Ce soir elle a décidé de se détendre... Elle en a ras-le-bol de se chercher une équipe pour convaincre Darko. C'est un très bon pote, mais il ne lui file que des clopinettes pour l'instant. Elle veut un vrai run, et runner pour lui, on peut dire que c'est un honneur... Qu'il ne faut en aucun cas décevoir. Elle se sent prête. Mais elle est seule. Son truc à elle, c'est de passer entre les gouttes de pluie... Bon, elle exagère là. Mais se faufiler discrètement, déjouer les alarmes, ça elle sait faire. Elle se moque de qui est le client potentiel: elle n'a aucun espoir dans ces connards de politicards, elle n'adhère à aucune religion, et il faut bien avouer que la plupart des gens du peuple ont le don de rapidement la saouler. Non, l'important, c'est un run, pour l'adrénaline, pour rembourser ses dettes...

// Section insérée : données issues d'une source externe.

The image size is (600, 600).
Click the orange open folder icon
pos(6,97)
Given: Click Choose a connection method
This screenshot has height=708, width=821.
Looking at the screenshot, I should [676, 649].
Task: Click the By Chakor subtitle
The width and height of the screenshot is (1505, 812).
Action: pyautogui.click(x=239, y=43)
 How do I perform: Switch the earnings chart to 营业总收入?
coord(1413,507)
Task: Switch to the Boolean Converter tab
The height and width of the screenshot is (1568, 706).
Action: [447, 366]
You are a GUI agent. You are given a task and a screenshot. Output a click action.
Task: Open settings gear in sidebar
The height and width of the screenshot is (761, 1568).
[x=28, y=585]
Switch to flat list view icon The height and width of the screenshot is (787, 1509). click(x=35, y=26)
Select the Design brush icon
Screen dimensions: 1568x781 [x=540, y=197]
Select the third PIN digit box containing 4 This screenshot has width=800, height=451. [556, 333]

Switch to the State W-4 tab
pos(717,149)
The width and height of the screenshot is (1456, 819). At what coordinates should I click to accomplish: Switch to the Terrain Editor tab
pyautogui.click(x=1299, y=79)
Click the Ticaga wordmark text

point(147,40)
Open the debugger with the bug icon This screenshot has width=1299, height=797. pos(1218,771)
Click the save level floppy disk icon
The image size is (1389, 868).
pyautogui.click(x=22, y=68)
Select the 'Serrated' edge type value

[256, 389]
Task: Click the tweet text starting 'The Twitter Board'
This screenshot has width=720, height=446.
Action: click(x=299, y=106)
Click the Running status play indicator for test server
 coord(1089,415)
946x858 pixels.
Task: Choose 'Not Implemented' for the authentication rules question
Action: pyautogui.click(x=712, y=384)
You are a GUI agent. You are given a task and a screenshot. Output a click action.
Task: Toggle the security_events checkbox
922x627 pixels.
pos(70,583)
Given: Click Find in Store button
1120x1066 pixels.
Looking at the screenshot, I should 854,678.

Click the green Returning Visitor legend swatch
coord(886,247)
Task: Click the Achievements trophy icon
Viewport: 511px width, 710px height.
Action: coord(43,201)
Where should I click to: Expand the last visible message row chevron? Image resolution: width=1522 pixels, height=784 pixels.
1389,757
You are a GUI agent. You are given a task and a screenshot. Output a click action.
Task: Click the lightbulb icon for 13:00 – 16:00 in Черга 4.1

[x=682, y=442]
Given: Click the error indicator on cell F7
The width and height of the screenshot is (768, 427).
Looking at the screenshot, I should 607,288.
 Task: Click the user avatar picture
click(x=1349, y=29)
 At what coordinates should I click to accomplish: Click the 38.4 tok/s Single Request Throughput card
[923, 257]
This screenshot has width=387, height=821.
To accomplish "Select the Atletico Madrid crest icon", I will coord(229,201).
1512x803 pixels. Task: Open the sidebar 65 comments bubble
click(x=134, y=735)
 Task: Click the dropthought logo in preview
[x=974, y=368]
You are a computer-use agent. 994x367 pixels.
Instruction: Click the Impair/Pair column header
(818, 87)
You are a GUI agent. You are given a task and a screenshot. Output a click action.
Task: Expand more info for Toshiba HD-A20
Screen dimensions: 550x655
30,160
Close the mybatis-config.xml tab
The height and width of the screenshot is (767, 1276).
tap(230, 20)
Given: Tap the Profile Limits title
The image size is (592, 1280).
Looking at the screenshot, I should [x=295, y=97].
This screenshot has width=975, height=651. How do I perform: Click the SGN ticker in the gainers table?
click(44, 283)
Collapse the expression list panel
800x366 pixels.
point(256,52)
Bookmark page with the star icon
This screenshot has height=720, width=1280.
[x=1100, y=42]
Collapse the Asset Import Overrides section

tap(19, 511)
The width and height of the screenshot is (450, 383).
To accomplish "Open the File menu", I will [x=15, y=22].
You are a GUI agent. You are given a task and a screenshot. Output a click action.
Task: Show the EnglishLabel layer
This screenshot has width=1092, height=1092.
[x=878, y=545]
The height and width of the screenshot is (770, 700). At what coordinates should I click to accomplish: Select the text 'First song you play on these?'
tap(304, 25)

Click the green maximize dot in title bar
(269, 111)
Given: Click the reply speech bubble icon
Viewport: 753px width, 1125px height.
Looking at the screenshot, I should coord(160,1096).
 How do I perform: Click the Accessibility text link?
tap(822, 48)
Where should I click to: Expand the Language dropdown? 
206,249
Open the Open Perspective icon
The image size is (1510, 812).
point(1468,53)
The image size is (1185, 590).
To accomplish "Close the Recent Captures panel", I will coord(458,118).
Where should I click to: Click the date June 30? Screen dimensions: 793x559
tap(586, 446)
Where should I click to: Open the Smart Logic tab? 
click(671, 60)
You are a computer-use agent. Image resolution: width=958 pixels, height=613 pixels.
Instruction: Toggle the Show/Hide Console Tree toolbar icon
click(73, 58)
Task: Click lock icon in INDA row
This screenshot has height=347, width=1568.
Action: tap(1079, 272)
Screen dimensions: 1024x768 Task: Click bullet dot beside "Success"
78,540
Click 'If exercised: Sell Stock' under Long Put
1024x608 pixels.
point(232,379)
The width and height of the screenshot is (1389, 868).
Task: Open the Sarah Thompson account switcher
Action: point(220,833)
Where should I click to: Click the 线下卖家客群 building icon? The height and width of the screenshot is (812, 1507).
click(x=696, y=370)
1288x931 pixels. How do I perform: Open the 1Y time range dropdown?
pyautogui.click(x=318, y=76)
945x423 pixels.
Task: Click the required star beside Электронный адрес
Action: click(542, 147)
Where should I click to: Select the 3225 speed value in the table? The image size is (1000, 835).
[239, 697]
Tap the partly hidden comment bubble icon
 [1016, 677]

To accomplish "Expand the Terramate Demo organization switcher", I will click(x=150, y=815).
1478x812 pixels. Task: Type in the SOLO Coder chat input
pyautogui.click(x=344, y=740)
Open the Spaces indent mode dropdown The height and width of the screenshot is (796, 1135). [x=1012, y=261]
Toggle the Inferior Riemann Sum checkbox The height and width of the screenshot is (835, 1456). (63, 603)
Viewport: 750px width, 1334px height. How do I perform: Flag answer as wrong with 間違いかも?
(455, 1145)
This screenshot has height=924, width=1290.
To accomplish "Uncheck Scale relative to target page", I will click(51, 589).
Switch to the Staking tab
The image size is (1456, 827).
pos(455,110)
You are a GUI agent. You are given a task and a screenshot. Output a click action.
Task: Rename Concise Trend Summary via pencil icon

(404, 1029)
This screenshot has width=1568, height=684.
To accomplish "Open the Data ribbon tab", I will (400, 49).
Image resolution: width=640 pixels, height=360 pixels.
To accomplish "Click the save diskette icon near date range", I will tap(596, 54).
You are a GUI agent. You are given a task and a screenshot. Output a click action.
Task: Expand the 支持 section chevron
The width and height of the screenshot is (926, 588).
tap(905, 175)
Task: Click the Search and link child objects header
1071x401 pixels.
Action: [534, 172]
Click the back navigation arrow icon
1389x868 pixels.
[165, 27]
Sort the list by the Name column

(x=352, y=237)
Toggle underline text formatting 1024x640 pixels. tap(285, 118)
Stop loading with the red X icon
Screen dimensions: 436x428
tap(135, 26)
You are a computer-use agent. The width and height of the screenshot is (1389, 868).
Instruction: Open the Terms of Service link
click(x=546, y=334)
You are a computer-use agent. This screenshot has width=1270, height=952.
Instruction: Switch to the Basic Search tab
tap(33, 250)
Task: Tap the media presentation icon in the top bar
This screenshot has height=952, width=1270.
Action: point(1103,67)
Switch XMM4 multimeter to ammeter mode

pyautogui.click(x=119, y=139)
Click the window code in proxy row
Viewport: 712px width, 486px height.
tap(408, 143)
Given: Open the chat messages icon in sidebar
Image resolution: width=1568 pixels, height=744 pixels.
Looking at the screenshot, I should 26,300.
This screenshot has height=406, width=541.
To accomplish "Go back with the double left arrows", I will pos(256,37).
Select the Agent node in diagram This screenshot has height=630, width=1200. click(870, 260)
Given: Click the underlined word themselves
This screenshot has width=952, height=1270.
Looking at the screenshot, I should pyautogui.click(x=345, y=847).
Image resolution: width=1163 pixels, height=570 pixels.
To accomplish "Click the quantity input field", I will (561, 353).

Ah oui, la fête, elle aime. Elle préfère se louer un mec plutôt qu'avoir des compte à lui rendre et l'entrainer dans une folle nuit où drogue, boisson, danse et pieu sont au programme. La mesure? C'est pour les peureux. Sauf quand tu bosse bien sur.

Demain, il y a le concert des Dogs Chains. Elle ne raterait ça pour rien au monde. ça finit toujours par tourner au pugilat, mais dans ce rythme primitif, de metal et de sang, il y a quelque chose qui l'excite. Storm ne se mêle pas de la baston, qu'elle adore observer, sauf si la mêlée vient à elle. Alors, elle frappe sans hésiter, collée au rythme de la basse.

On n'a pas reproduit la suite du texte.